Today several students stayed back from the field to work on assignments and personal projects. Jeff worked on his photo database, field journal, and GIS work on hydrography. Andrea also worked on her photo database and field journal and then marked pottery. Thad continues to work on his research paper while Juan spent the majority of the day marking pottery. I spent the day putting the final touches on my GIS project. Below I have posted the project report.
After consultation with Pete I decided to work on a GIS project in the Payas River area. Starting with the Quad maps, contour maps, Corona images, and aerial photographs I determined that the Quad maps and Corona images would be the best sources for my project. The goal of the project is to use the Quad maps and Corona images to create a survey methodology for the Payas River, the proposed location of the Battle of Issus. The best way to prove or disprove the Payas River battlefield thesis is through pedestrian survey with a well-designed methodology.

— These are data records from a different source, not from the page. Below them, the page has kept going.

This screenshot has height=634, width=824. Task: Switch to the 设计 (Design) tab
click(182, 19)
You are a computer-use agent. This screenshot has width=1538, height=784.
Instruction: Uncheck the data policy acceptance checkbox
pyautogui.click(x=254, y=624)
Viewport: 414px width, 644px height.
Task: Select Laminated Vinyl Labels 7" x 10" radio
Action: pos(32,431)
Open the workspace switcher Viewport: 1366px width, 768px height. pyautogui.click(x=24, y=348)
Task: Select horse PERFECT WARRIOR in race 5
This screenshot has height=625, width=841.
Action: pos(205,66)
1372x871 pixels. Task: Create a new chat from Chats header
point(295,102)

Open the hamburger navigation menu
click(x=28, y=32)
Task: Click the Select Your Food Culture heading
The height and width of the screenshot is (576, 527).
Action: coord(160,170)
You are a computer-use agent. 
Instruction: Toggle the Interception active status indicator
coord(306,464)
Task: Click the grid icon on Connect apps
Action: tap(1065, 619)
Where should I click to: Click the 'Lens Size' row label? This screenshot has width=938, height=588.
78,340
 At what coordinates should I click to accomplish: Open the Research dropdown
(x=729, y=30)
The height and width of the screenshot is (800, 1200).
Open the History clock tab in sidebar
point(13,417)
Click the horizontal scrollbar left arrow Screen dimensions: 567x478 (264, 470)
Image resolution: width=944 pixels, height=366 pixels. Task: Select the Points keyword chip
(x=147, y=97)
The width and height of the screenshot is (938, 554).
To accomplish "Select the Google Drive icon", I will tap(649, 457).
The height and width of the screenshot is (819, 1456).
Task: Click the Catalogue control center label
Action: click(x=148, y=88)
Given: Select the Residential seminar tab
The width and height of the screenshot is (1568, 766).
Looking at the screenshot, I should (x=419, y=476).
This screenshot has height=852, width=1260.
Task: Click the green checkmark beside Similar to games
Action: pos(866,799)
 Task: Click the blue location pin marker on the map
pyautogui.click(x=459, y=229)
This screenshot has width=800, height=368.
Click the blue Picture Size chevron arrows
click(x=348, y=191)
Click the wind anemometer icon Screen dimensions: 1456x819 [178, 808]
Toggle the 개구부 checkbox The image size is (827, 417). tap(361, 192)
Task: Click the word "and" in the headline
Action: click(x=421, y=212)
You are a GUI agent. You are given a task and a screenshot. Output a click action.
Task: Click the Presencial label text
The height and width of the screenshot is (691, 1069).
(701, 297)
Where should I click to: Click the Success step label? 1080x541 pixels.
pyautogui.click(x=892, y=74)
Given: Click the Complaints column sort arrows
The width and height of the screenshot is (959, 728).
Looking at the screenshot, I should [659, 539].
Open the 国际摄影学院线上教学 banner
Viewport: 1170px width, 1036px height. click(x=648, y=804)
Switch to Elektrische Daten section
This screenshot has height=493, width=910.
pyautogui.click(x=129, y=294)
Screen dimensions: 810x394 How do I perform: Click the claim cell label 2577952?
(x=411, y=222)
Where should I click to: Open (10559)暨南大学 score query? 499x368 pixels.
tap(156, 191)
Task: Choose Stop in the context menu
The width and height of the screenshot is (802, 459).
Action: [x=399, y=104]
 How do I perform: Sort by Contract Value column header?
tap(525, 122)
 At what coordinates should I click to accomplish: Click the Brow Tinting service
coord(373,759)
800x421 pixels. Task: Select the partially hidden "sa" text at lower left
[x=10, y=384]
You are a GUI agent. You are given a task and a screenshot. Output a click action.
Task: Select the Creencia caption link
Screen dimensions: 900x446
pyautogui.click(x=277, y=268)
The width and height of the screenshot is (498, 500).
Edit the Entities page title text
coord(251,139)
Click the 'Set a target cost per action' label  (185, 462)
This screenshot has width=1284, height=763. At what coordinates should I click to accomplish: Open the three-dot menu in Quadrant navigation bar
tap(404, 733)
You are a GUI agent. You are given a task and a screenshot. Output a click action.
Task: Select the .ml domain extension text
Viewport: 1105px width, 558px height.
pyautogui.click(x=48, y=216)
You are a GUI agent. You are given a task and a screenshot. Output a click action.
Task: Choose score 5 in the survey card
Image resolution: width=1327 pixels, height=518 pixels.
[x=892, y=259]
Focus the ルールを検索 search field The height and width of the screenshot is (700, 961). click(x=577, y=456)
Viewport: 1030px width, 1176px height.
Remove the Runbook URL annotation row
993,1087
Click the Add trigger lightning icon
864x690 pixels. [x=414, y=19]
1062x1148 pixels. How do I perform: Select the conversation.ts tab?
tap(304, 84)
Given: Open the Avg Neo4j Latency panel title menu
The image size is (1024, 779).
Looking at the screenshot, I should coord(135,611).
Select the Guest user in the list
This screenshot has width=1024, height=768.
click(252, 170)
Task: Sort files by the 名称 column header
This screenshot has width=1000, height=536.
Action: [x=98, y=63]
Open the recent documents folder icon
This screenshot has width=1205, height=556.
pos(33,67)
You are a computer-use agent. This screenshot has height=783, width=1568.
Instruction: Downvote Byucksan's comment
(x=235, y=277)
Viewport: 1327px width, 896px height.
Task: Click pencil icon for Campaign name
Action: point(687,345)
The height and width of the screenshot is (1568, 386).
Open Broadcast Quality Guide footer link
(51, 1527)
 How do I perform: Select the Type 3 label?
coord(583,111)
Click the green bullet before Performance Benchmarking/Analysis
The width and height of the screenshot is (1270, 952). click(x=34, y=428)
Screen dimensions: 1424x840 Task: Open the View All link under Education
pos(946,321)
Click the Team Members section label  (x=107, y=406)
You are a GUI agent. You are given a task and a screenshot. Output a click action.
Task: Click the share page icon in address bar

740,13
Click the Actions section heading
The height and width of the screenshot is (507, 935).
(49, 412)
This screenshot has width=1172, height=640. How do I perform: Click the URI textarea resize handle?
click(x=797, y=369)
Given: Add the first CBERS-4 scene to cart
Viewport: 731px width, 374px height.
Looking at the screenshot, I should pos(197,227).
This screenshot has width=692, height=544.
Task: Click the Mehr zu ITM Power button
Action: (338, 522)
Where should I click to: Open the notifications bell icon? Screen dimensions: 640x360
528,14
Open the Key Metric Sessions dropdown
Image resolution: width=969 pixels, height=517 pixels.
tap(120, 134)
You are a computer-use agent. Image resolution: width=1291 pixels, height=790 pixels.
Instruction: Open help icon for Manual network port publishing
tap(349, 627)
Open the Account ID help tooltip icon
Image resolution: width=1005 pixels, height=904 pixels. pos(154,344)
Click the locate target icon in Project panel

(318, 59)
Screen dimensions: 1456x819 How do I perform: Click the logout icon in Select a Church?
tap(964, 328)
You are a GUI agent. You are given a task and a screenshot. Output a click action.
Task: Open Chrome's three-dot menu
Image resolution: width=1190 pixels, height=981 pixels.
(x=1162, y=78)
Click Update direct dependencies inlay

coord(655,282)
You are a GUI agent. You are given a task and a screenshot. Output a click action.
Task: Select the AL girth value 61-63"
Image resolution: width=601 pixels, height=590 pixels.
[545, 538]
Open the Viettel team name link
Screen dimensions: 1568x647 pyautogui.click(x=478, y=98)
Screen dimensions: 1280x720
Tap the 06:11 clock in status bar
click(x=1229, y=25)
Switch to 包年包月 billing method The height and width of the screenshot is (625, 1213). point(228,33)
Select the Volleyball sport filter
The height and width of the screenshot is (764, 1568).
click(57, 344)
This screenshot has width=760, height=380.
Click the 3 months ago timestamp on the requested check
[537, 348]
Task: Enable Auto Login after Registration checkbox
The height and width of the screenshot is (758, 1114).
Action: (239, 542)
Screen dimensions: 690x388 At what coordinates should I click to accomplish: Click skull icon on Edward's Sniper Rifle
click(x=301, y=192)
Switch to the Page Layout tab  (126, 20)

According to the classical sources the length of the Issus battlefield was 2.4 kilometers from the coast to the foot of the Amanus Mountains. Furthermore, the sources note that Alexander marched from Myiandros to the battlefield in a day and fought the next. There are three major rivers north of Myriandros and southeast of Issus, which scholars have noted as the battlefield site. If one accepts the classical narratives, the battlefield must be within a day’s walking distance from Myriandros and measure (now or in the past) 2.4 kilometers from the coast to the mountains. According to the geomorphologist the Payas River, which today measures 4 kilometers in width, measured 2.4 kilometers in antiquity and was the site for the great battle.
I began my GIS project by georeferencing the Quad maps with the Corona images. This essentially aligned the two images. I then set the Quad maps at 60% transparency so the modern development depicted on the Quad maps could be seen on the Corona images. I then created a feature class where I could draw the current coastline. With the current coastline in place I copied the line and moved it 1.6 kilometers inland so that it would represent a projected ancient coastline. Given the arbitrary nature of the ancient coastline projection I added a 200 meter buffer line on both sides. The GIS map depicts the projected ancient coastline with a buffer zone, modern coastline, modern development that would restrict certain areas to survey, and the Payas River.
Using the measuring tool I determined that the site of Myriandros is approximately 22 miles from the Payas River. The two remaining contenders are further north of the Payas River, which suggests that if the classical sources are correct and the site of Myriandros was correctly identified the Payas River appears to be the most likely site for the infamous battle. To further support the Payas River battlefield theory a survey must be conducted on both sides of the proposed ancient coastline. If the Payas River was the ancient Pinarus there should not be pre-Classical material west of the proposed ancient coastline. If there is material, however, the Payas River cannot have hosted the Battle of Issus.